### EXERCISE REQUIREMENTS
While copying the entries exactly, leave out each picture they contain.
=== RECORDED INFORMATION ===
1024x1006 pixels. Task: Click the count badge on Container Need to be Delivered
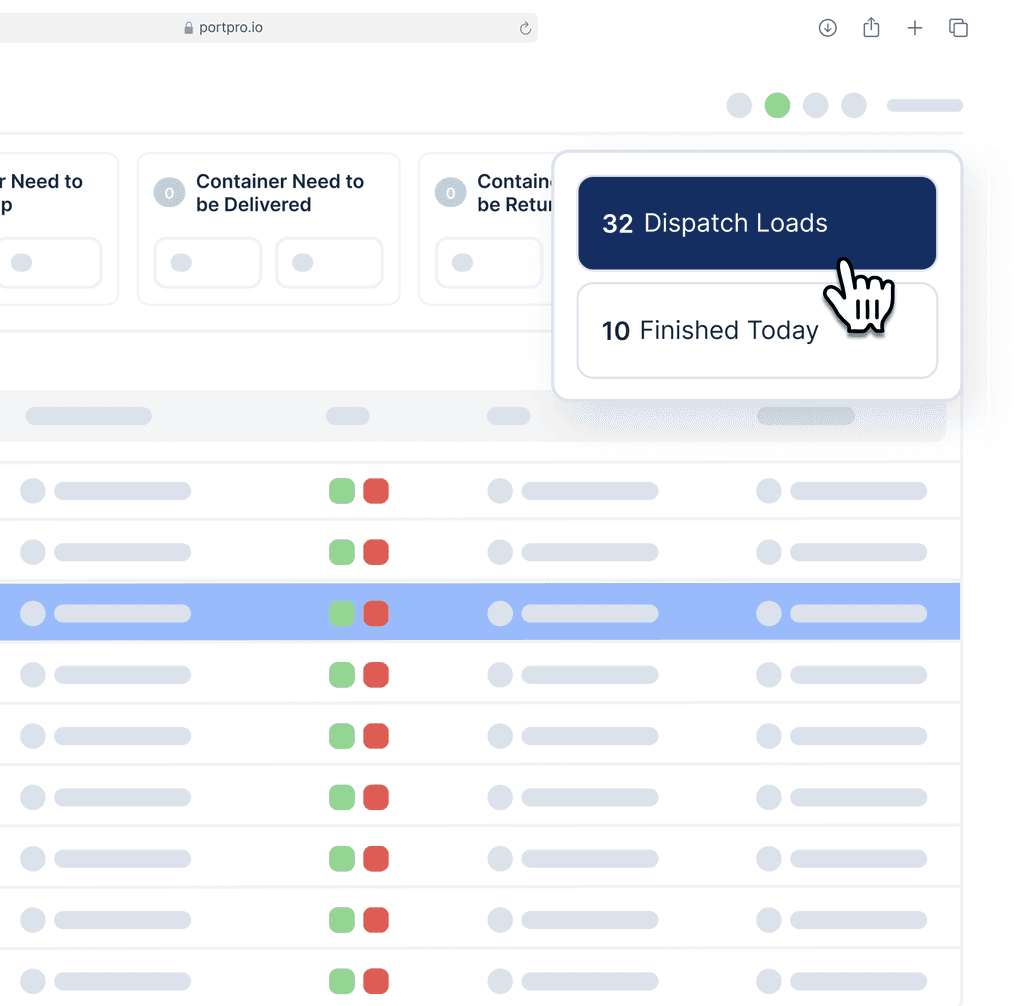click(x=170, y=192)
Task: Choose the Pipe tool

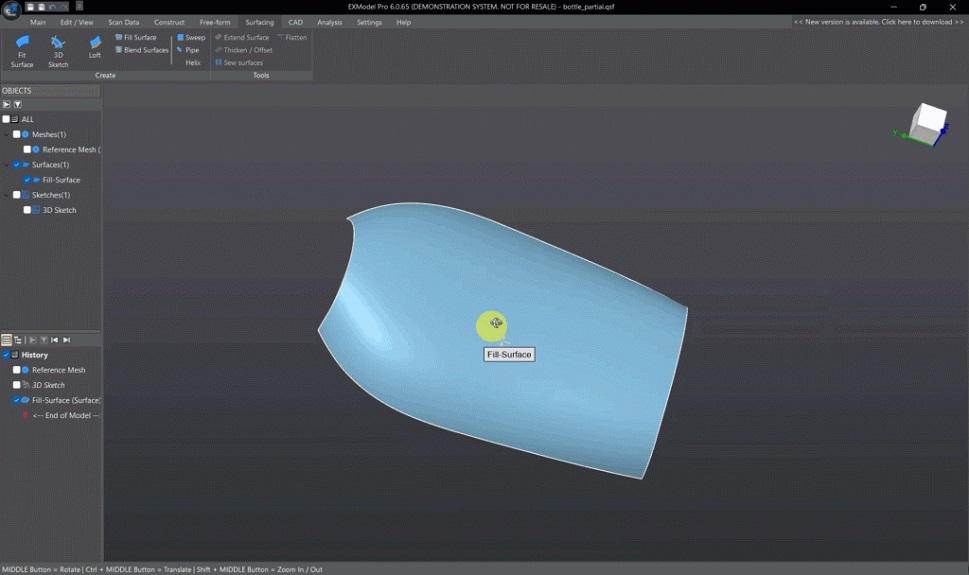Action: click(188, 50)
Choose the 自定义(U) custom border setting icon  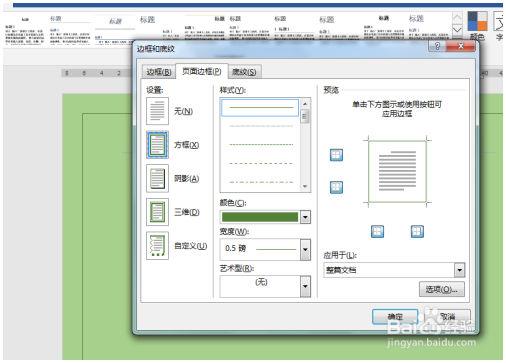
===
### THE ANSWER
1024x1006 pixels. Task: Click the count badge on Container Need to be Delivered
click(x=170, y=192)
Task: Choose the Pipe tool

Action: click(188, 50)
Choose the 自定义(U) custom border setting icon  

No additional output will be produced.